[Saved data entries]
=======

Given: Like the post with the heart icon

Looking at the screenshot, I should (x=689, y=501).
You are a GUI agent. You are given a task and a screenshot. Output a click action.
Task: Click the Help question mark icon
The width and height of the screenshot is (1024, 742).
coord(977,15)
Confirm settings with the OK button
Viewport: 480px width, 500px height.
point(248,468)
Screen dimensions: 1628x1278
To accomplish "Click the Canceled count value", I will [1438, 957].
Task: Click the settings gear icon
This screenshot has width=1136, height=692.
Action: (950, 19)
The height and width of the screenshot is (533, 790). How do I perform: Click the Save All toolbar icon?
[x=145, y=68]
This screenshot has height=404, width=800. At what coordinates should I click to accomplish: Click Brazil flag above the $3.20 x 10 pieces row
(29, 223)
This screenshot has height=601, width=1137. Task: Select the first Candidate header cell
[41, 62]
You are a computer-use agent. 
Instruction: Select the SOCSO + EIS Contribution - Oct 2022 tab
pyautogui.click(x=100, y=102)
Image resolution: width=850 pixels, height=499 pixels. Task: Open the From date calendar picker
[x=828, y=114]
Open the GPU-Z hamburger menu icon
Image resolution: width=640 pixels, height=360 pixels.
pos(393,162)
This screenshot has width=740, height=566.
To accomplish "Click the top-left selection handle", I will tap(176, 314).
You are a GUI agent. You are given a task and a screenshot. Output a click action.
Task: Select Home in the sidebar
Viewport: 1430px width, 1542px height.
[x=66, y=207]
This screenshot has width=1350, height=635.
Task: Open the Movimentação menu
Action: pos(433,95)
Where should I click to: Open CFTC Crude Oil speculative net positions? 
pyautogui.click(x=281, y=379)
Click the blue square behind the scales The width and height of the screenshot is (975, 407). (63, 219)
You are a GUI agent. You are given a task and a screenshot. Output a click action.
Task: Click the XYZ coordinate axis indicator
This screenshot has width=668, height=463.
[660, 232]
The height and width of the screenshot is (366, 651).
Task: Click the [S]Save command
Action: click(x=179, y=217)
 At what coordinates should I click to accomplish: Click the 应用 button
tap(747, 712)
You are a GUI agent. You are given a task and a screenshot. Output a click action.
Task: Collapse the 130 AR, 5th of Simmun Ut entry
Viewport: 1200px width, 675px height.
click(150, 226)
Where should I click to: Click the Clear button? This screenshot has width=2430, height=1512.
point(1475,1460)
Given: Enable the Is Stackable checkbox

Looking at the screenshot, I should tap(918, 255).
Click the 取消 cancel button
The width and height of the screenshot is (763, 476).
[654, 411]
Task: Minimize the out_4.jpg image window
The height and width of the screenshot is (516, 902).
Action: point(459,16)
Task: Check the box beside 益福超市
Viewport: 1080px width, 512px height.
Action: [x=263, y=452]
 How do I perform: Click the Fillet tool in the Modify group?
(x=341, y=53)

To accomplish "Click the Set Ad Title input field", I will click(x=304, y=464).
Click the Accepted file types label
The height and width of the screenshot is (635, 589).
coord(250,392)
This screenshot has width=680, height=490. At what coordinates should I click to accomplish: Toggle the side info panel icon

=======

WHAT THE EXERCISE ASKS:
Which lines hold the word "settings"? Copy each of them from the records.

REPLY:
Confirm settings with the OK button
Task: Click the settings gear icon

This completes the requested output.